Patients with HIV who start pegylated interferon and ribavirin treatment have considerably lower success rates if they are also taking nucleoside reverse transcriptase inhibitor (NRTI) drugs for HIV, two European studies have found.
One study from Germany found that people taking NRTIs were much less likely to achieve a Sustained Viral Response (SVR) from hepatitis C treatment than people taking NRTI-sparing regimens or no HIV treatment. (An SVR is an undetectable viral load six months after the end of hepatitis C treatment, generally seen as equivalent to a cure.) Another study from four countries found evidence that the drugs AZT and abacavir might be especially implicated.
The first study was a prospective cohort study of people both with and without HIV taking hepatitis C treatment from ten clinics in five German cities. This was a partially randomised study: patients needing HIV treatment were randomised to NRTI-containing and NRTI-sparing regimens (44 and 19 patients respectively). Their treatment success rates were then compared with 41 HIV-positive patients taking no HIV treatment and 48 HIV-negative patients.
Interestingly, in this study, comparable SVR rates were achieved in patients with and without HIV, with rates of 55% in both groups. Neither was there a statistically significant difference in SVR rates between HIV-positive patients taking and not taking antiretrovirals (ARVs) (52% and 59% SVR rates respectively).
However there was a statistically significant difference observed between patients taking ARVs according to regimen: 74% of the patients in the NRTI-sparing group achieved an SVR compared with 43% in the NRTI-taking group (p=0.031).
There was no difference in adverse events observed according to NRTI status, and all groups had similar rates of adverse events, though patients taking ARVs had more laboratory abnormalities (29% in NRTI-sparing regimens and 21% in NRTI-based ones) than HIV patients not taking ARVs (15%) or HIV negative (6%).
The researchers concluded that “certain antiretroviral regimens may impact on SVR by other means than advanced toxicity and further studies are needed to investigate this matter.”
In the second study some of the same researchers from Germany teamed up with clinics in Barcelona and London (Chelsea and Westminster Hospital) and performed a retrospective study on 90 HIV positive patients who had taken pegylated interferon and ribavirin for hepatitis C. Seventy-one of the 90 patients (79%) were on ARVs.
In this group 52% achieved an SVR. The one factor that influenced SVR rates other than hepatitis C genotype was choice of ARVs: 77% of patients taking NRTI-sparing regimens had an SVR compared with 42% taking NRTIs.
The drugs abacavir and AZT appeared to have a particularly negative impact on SVR rates. Twenty-eight per cent of patients taking abacavir achieved an SVR and 29% of patients taking AZT. AZT is already known to be problematic because both ribavirin and AZT can cause anaemia, but although lab figures were not collected in this study, there was no relationship between ribavirin dose and SVR rate.

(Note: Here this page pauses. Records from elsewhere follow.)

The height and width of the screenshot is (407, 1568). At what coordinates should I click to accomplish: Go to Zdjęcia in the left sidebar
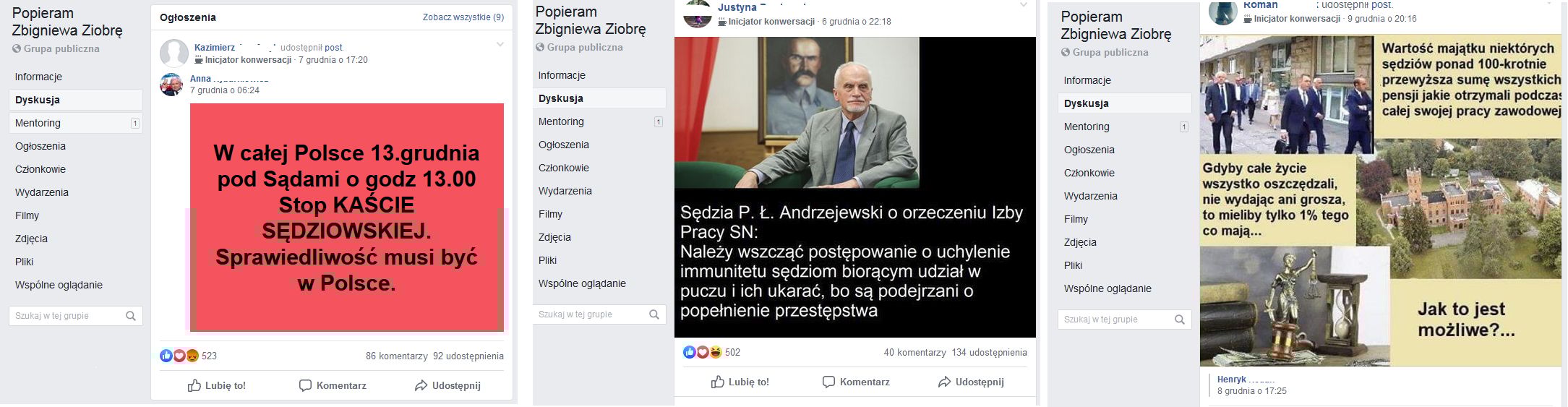(x=31, y=239)
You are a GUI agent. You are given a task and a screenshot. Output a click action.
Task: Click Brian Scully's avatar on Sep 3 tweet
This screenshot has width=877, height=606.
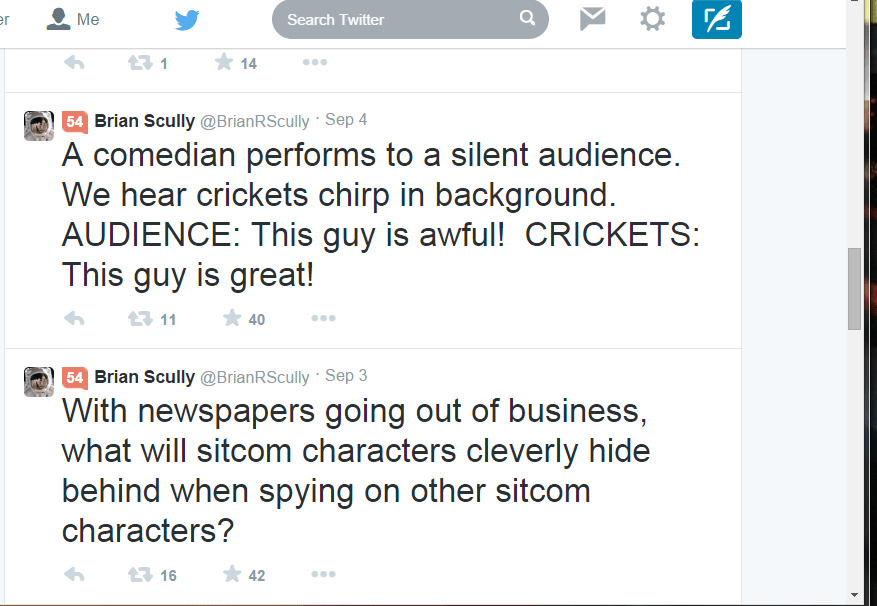click(x=39, y=381)
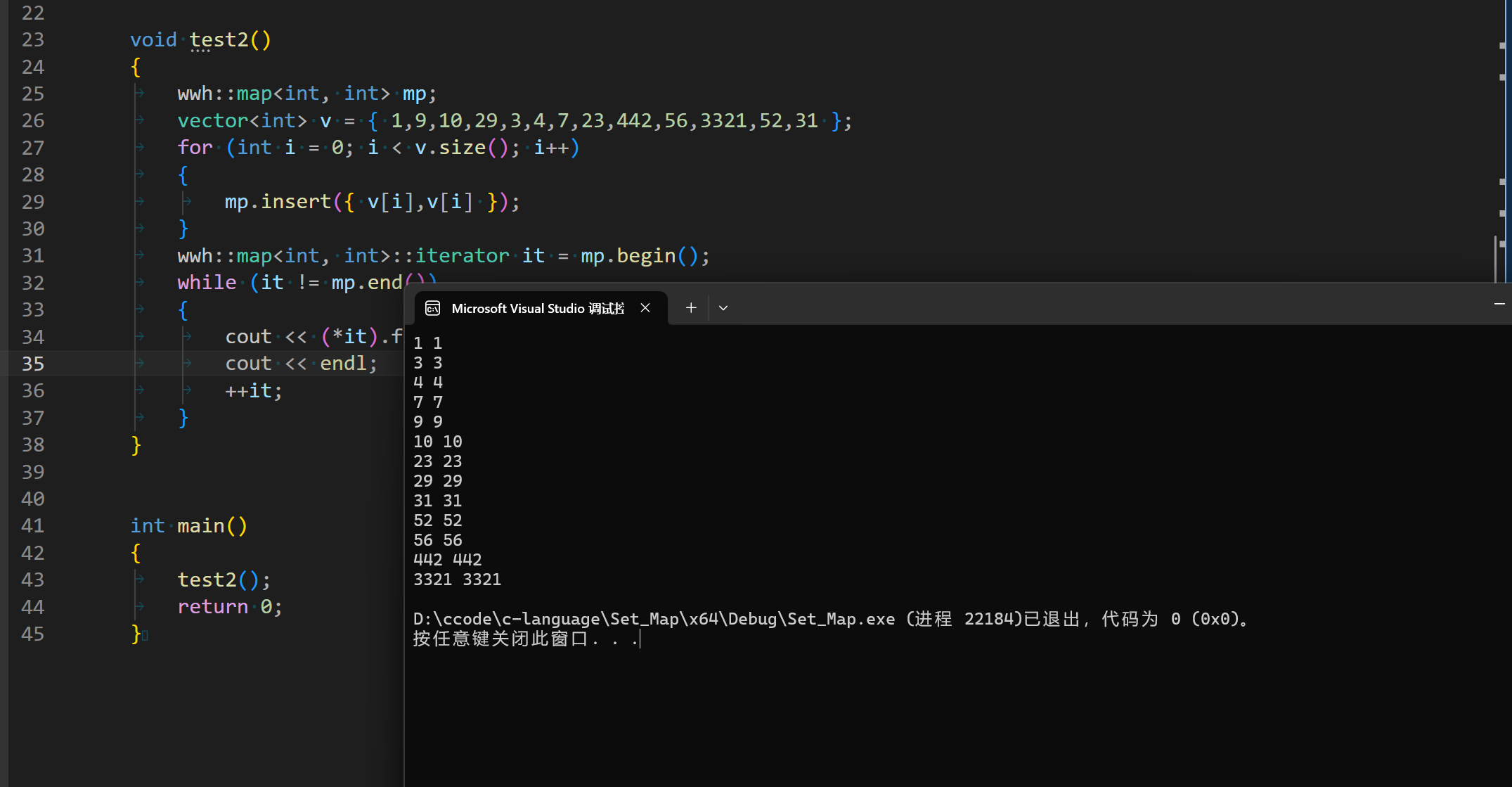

Vogel M et al. Safety of nucleoside containing HAART during interferon/ribavirin combination therapy for chronic HCV infection. Fifth Workshop on HIV & Hepatitis Co-infection, Lisbon. Abstract P_15. 2009.
Vogel M et al. ART components and their influence on treatment rates after pegylated interferon and ribavirin combination therapy in HIV-positive individuals with chronic HCV infection. Fifth Workshop on HIV & Hepatitis Co-infection, Lisbon. Abstract P_06. 2009.